• LISTED ENTRIES:
##########

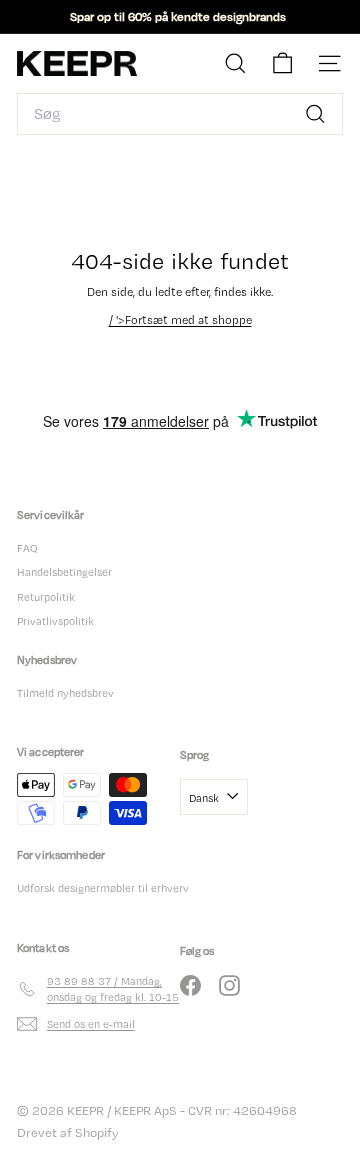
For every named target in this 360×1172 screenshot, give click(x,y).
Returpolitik (46, 597)
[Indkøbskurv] (282, 63)
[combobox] (180, 114)
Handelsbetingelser (64, 572)
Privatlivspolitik (55, 621)
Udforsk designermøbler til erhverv (103, 888)
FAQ (27, 548)
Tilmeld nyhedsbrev (65, 693)
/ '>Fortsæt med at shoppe (180, 320)
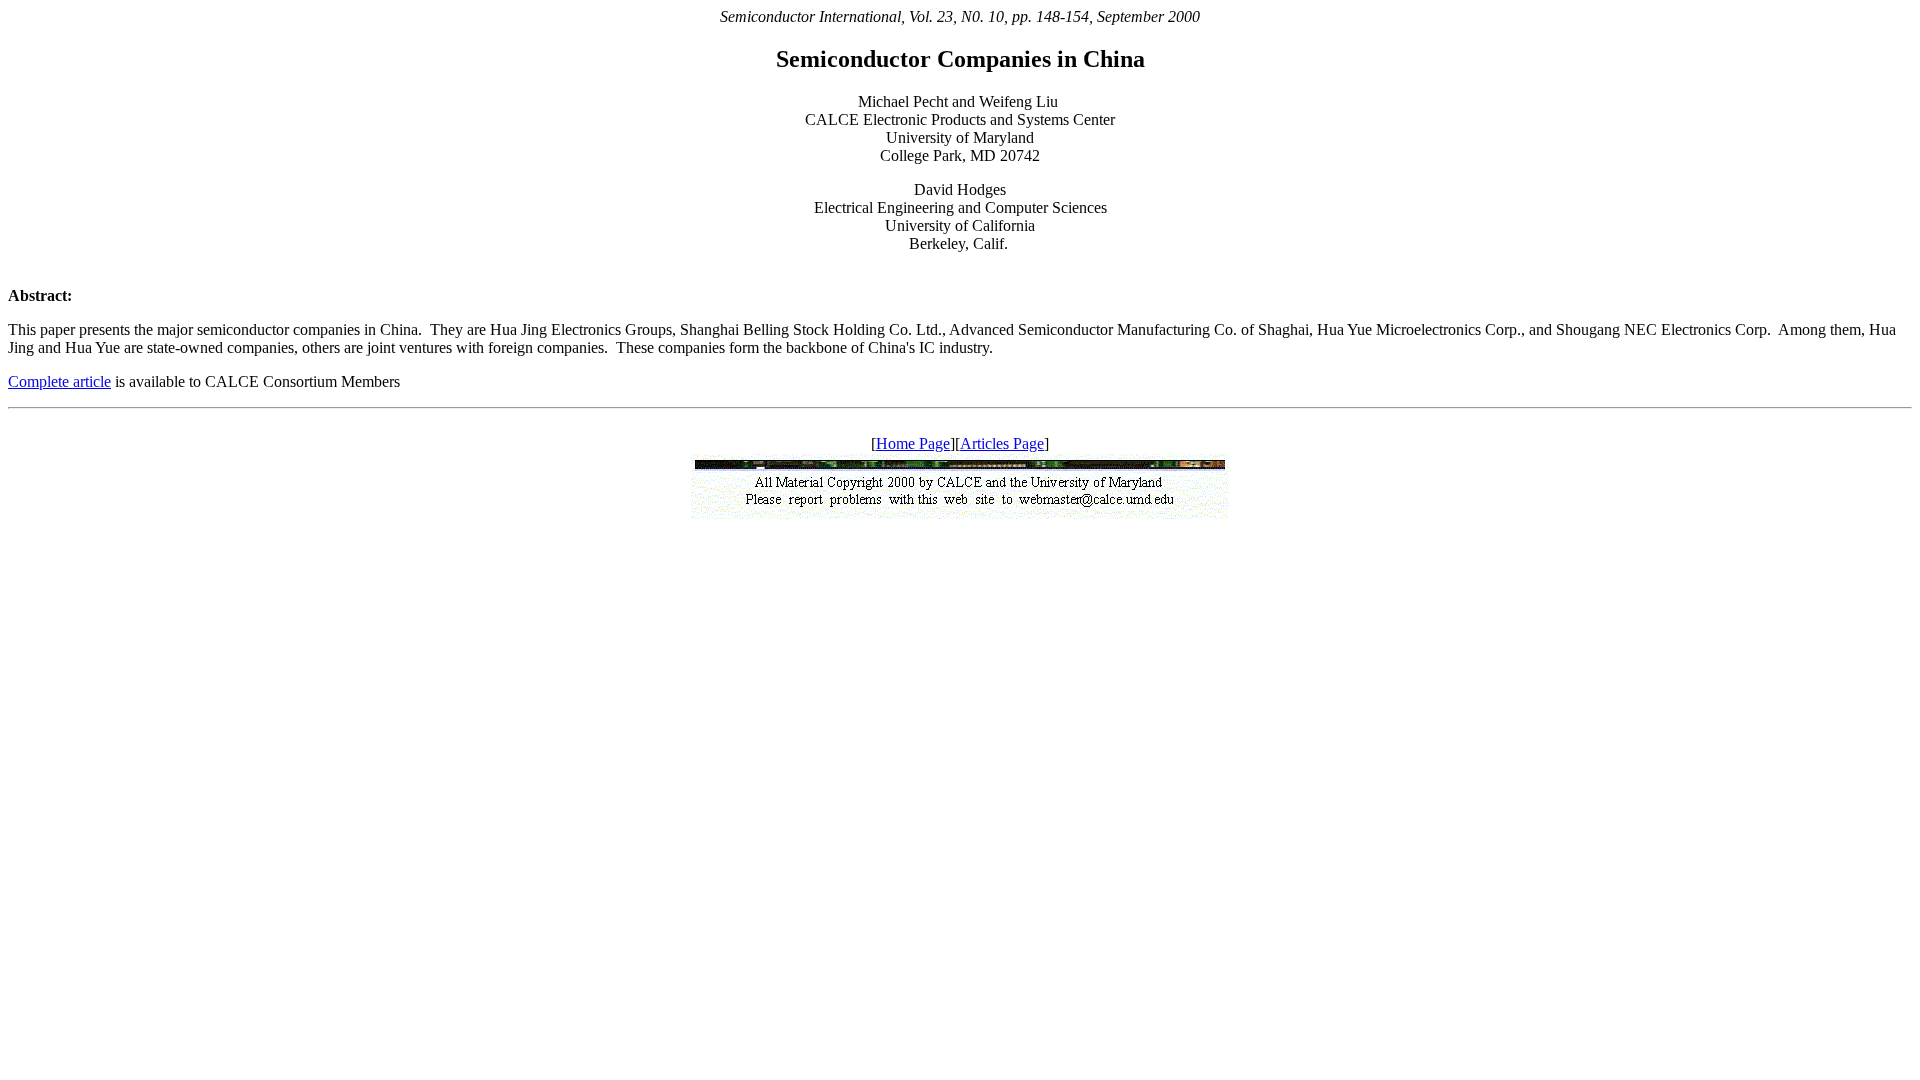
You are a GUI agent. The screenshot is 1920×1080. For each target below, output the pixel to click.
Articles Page (1002, 443)
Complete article (59, 381)
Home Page (913, 443)
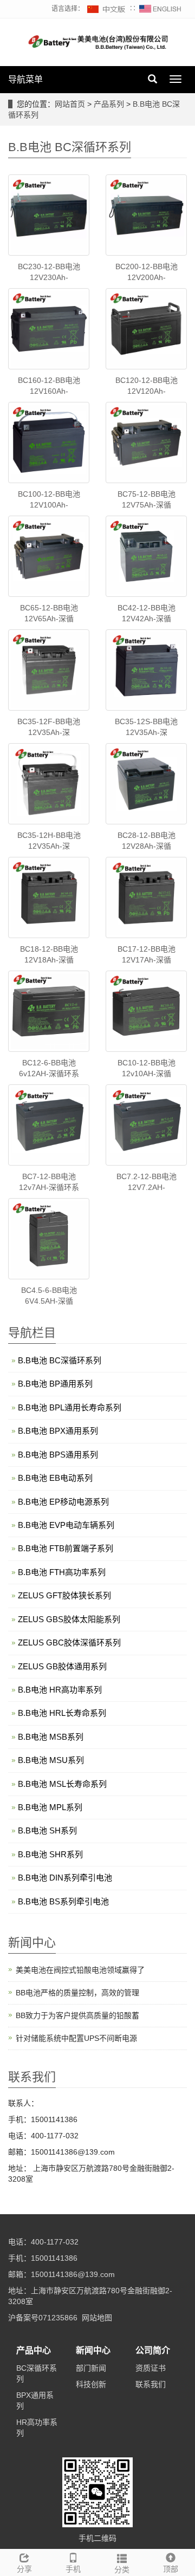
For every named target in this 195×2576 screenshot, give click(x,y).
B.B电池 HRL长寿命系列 (62, 1713)
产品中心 (33, 2350)
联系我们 (150, 2384)
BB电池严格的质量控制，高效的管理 (77, 1992)
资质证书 (150, 2368)
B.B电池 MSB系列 (50, 1736)
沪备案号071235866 (42, 2317)
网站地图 (97, 2317)
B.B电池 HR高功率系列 (60, 1689)
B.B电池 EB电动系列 (55, 1477)
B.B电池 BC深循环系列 (59, 1360)
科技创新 (91, 2384)
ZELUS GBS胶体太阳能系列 (69, 1619)
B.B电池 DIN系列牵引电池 (65, 1877)
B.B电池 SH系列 (47, 1830)
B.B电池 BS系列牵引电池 (63, 1901)
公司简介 (152, 2350)
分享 (24, 2569)
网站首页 (70, 104)
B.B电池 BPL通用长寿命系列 (69, 1407)
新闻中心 (93, 2350)
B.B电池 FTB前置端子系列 (65, 1548)
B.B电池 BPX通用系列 (58, 1430)
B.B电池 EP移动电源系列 (63, 1501)
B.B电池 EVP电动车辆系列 (66, 1525)
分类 (121, 2569)
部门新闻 (91, 2368)
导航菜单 (25, 79)
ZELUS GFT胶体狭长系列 (64, 1595)
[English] (160, 8)
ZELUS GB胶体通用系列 (62, 1666)
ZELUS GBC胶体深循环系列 (69, 1642)
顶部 (170, 2569)
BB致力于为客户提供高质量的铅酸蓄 (77, 2015)
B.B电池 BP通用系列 (55, 1383)
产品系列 (110, 104)
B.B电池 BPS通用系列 (58, 1454)
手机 (73, 2569)
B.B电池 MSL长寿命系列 (62, 1783)
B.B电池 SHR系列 (50, 1854)
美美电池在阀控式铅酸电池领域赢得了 (80, 1970)
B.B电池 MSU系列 (51, 1760)
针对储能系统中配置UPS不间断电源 (76, 2038)
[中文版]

##########

• EXERCISE OBJECTIVE: Each line from the one that contains "Tilmeld nyhedsbrev (65, 693)" to the end of the listing must be quoted exactly; no other line and no picture belongs in the copy.

• ANSWER TO THIS PROBLEM:
Tilmeld nyhedsbrev (65, 693)
/ '>Fortsæt med at shoppe (180, 320)
You are a GUI agent. The screenshot is 1920×1080. For each target below, output the pixel to click.
Articles Page (1002, 443)
Complete article (59, 381)
Home Page (913, 443)
For every named target in this 195×2576 screenshot, give click(x,y).
B.B电池 HRL长寿命系列 (62, 1713)
产品中心 (33, 2350)
联系我们 (150, 2384)
BB电池严格的质量控制，高效的管理 (77, 1992)
资质证书 (150, 2368)
B.B电池 MSB系列 (50, 1736)
沪备案号071235866 (42, 2317)
网站地图 (97, 2317)
B.B电池 HR高功率系列 (60, 1689)
B.B电池 EB电动系列 (55, 1477)
B.B电池 BC深循环系列 (59, 1360)
科技创新 (91, 2384)
ZELUS GBS胶体太阳能系列 (69, 1619)
B.B电池 DIN系列牵引电池 (65, 1877)
B.B电池 SH系列 (47, 1830)
B.B电池 BS系列牵引电池 (63, 1901)
公司简介 (152, 2350)
分享 (24, 2569)
网站首页 (70, 104)
B.B电池 BPL通用长寿命系列 (69, 1407)
新闻中心 (93, 2350)
B.B电池 FTB前置端子系列 (65, 1548)
B.B电池 BPX通用系列 (58, 1430)
B.B电池 EP移动电源系列 (63, 1501)
B.B电池 EVP电动车辆系列 (66, 1525)
分类 (121, 2569)
部门新闻 (91, 2368)
导航菜单 (25, 79)
ZELUS GFT胶体狭长系列 (64, 1595)
[English] (160, 8)
ZELUS GB胶体通用系列 (62, 1666)
ZELUS GBC胶体深循环系列 (69, 1642)
顶部 (170, 2569)
BB致力于为客户提供高质量的铅酸蓄 (77, 2015)
B.B电池 BP通用系列 (55, 1383)
产品系列 (110, 104)
B.B电池 BPS通用系列 (58, 1454)
手机 (73, 2569)
B.B电池 MSL长寿命系列 (62, 1783)
B.B电池 SHR系列 (50, 1854)
美美电池在阀控式铅酸电池领域赢得了 (80, 1970)
B.B电池 MSU系列 (51, 1760)
针对储能系统中配置UPS不间断电源 (76, 2038)
[中文版]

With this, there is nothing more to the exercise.